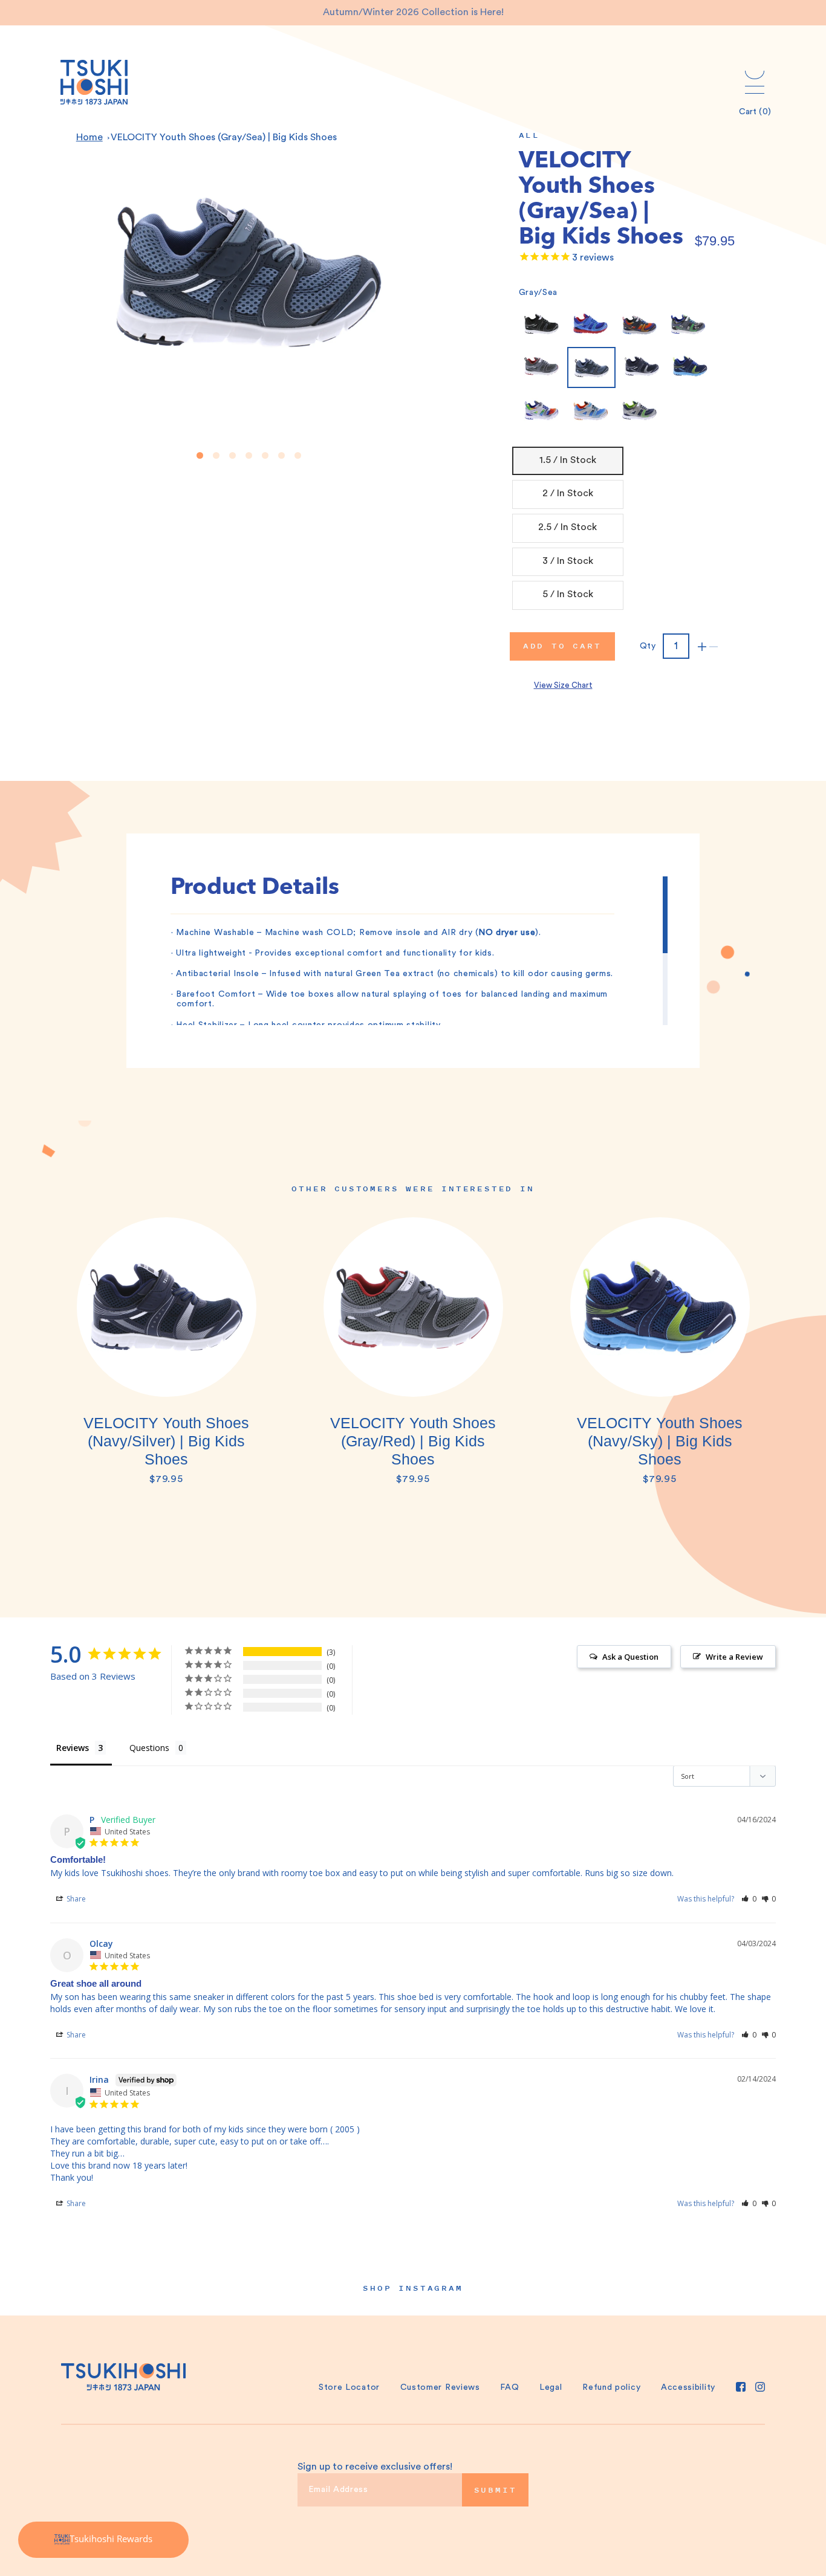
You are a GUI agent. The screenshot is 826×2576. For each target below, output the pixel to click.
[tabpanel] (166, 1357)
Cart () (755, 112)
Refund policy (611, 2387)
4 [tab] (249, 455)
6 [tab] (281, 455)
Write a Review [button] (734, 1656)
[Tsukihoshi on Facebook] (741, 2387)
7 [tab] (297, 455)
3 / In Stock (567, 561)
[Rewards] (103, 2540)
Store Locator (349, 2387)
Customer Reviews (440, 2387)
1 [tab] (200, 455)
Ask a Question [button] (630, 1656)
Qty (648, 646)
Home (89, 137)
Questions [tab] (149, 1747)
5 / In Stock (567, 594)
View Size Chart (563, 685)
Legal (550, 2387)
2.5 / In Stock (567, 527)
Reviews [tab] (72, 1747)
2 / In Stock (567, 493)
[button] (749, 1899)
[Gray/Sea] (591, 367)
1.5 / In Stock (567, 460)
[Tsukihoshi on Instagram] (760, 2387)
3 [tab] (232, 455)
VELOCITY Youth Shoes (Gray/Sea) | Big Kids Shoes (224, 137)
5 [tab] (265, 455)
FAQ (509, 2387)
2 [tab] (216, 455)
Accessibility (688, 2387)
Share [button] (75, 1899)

----------------

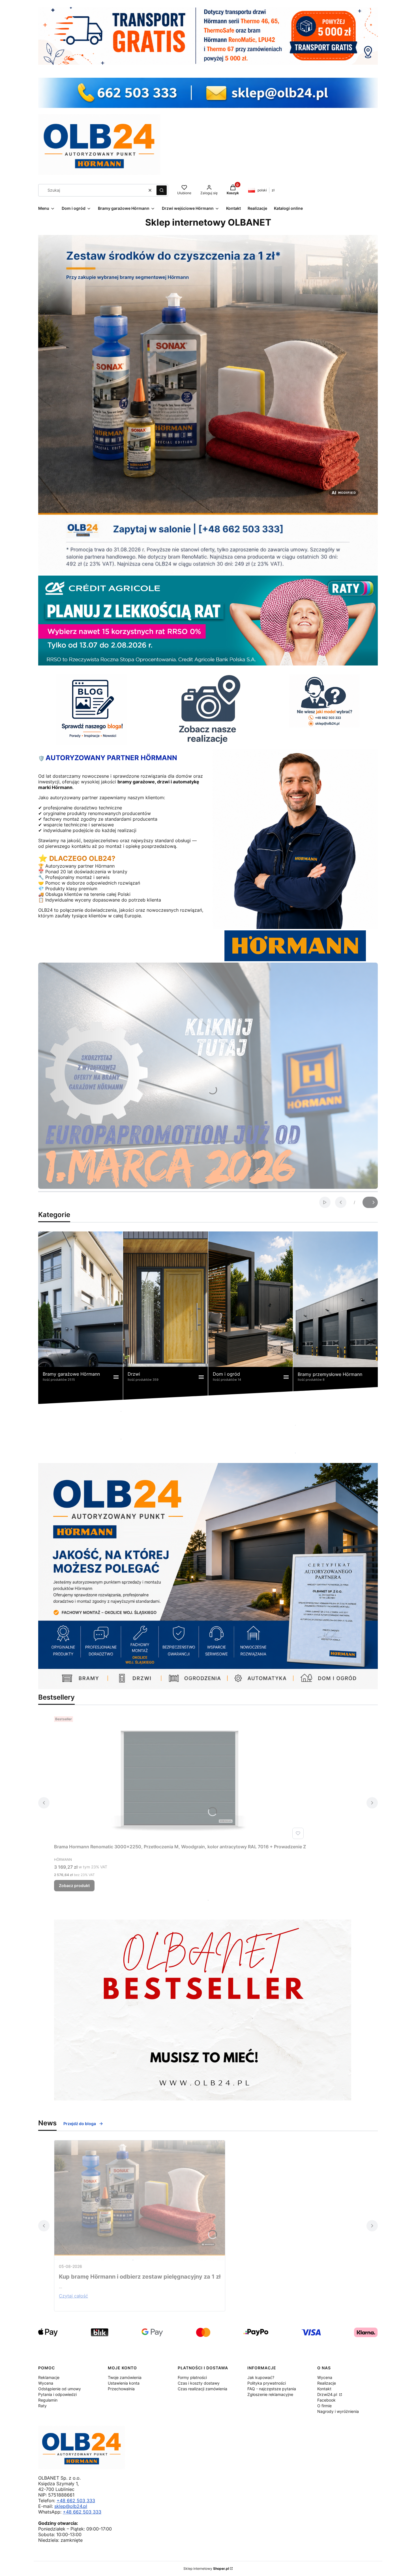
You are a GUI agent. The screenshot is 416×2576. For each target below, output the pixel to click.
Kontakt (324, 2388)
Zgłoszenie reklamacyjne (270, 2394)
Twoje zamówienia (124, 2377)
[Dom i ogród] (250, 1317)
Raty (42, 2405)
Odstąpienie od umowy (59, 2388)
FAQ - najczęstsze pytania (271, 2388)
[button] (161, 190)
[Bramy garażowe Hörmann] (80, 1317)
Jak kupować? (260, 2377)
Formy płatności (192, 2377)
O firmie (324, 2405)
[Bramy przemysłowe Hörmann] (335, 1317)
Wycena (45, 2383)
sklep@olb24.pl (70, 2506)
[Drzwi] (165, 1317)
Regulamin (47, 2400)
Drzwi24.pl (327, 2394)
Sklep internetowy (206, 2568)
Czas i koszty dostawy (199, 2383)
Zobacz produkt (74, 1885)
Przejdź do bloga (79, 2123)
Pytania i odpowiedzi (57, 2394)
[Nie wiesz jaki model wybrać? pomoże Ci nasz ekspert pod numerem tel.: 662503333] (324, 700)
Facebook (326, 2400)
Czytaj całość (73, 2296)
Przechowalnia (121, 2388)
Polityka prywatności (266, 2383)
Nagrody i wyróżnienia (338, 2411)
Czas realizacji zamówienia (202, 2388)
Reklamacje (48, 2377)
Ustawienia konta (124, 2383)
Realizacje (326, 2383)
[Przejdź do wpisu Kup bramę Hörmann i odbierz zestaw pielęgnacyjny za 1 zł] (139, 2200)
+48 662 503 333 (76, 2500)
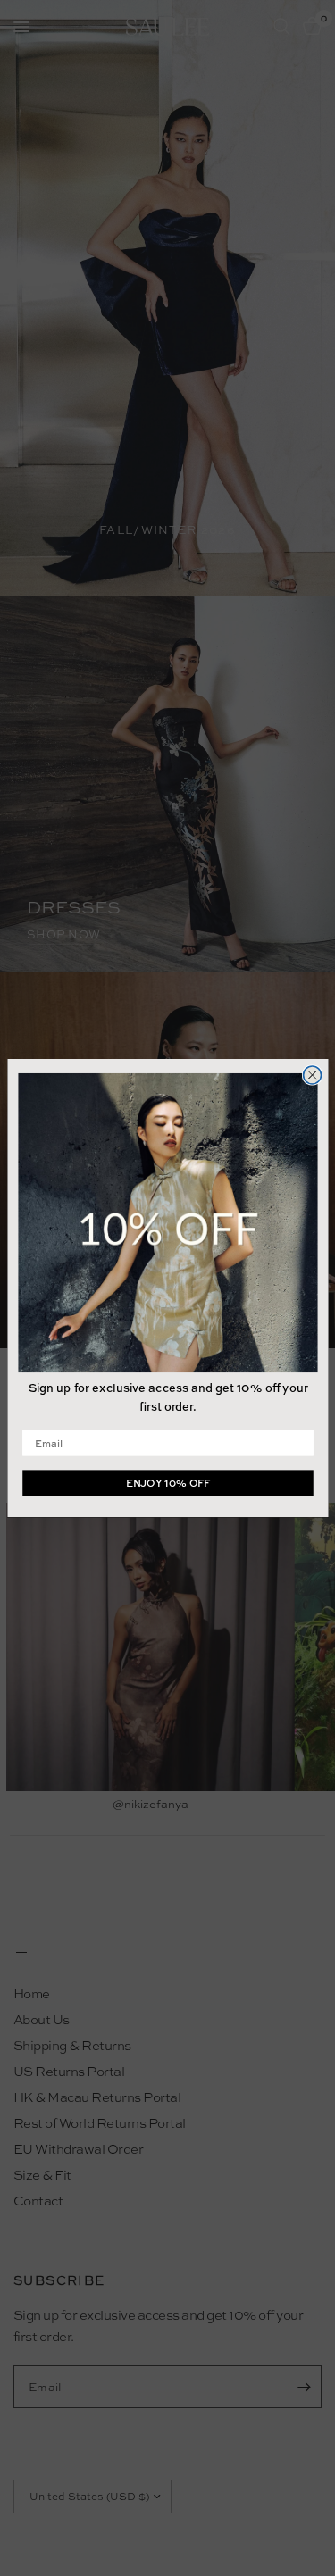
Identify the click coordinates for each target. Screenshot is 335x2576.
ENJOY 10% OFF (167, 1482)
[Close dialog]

----------------

[EXERCISE PROMPT]: Could you repeat exactly the lines in the listing above from the one with "[Gray/Sea] (591, 367)" down to the one with "Share [button] (75, 1899)"? Include both of those lines.

[RESULT OF THE EXERCISE]:
[Gray/Sea] (591, 367)
1.5 / In Stock (567, 460)
[Tsukihoshi on Instagram] (760, 2387)
3 [tab] (232, 455)
VELOCITY Youth Shoes (Gray/Sea) | Big Kids Shoes (224, 137)
5 [tab] (265, 455)
FAQ (509, 2387)
2 [tab] (216, 455)
Accessibility (688, 2387)
Share [button] (75, 1899)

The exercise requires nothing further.